Now we understand how and why the BND awards were timed to land today and next week’s edition: the competition has been rebranded “Decision 2008,” what with Super-Duper-Calafrajalisticexpialadocious Tuesday landing smack in the middle. After a nasty and exhausting early primary season, all but three neighborhoods have dropped out of the race - Lincoln Square, Logan Square, and downtown Forest Park. (An aside - not that politically diverse! We wonder how the political affiliations of neighborhoods map onto their respective dining scenes…actually, we have an idea, but we’re not telling!)
The opening article introduces the “candidates,” which are lightly anthropomorphized by the series’ writers, Monica Eng, Trine Tsouderos, and Chris Borelli. Basically, Logan Square is hip and diverse, Forest Park is dependable and friendly, and Lincoln Square is high quality and stately.

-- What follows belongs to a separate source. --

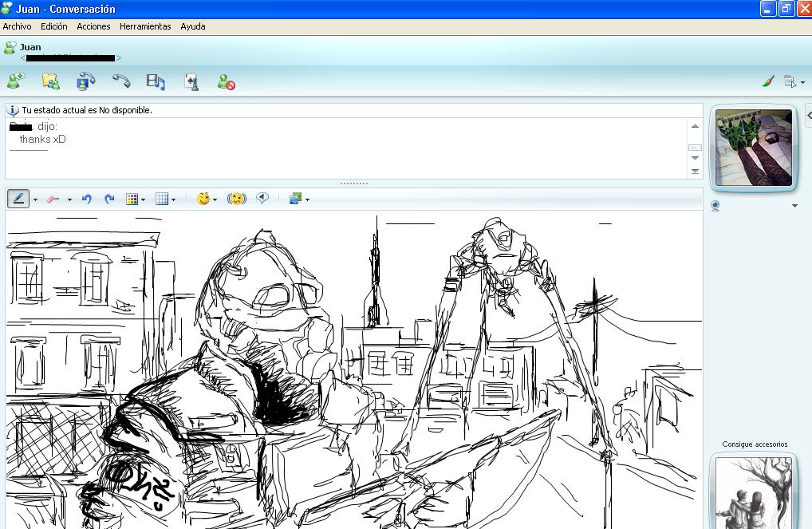Start a video call with Juan
The width and height of the screenshot is (812, 529).
point(85,81)
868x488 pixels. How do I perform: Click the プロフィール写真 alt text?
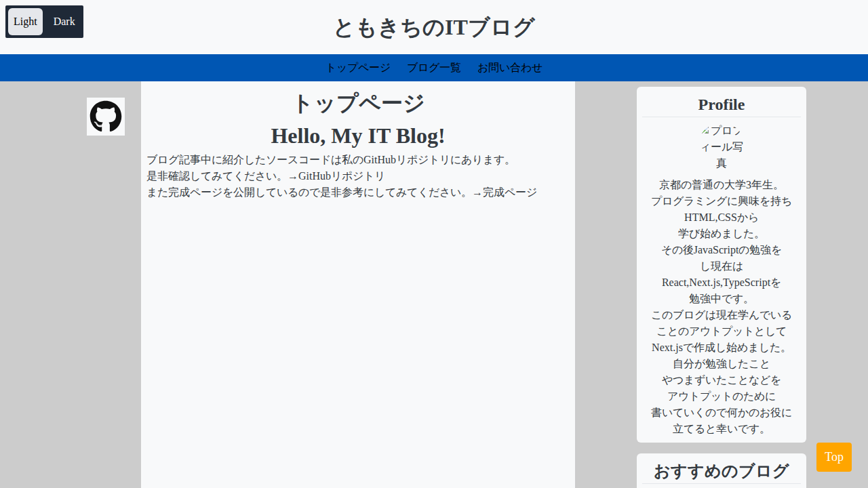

After this introduction, each writer painstakingly explains why his or her neighborhood is best for dining using the tortured media of campaign speeches and platforms. Combined with the Tribune’s notoriously poor website layout, it’s very hard for the reader to follow what’s going on. Not that this isn’t a worthy exercise! Just an odd one. But okay. Forest Park: overview | restaurant listings. Lincoln Square: overview | restaurant listings. Logan Square: overview | restaurant listings. Finally, some voting instructions.
As for reviews, Phil Vettel completes the pentagram of reviews for Powerhouse, finding himself unexpectedly impressed by the food and atmosphere. If you’re keeping score, Phil is in the pro-sweet-potato-doughnut camp. On Tablehopping, Chris Borelli likes the Korean fried chicken at Crisp (if not much else), while Glenn Jeffers enjoys the prosecco at Prosecco, a River North wine bar (note that both of these reviews were on the Stew in the past week; this is just their in-print dumping ground, not that we blame them one bit).
The only actually helpful new articles this week are about the Super Bowl. Chris Borelli theorizes that ordering pizza on Sunday is a losing proposition, so he investigates frozen options, especially ones of local extraction. Meanwhile, Karen Budell rounds up bar options for the big game. Or you could just eat sushi and watch opera DVDs, whatever.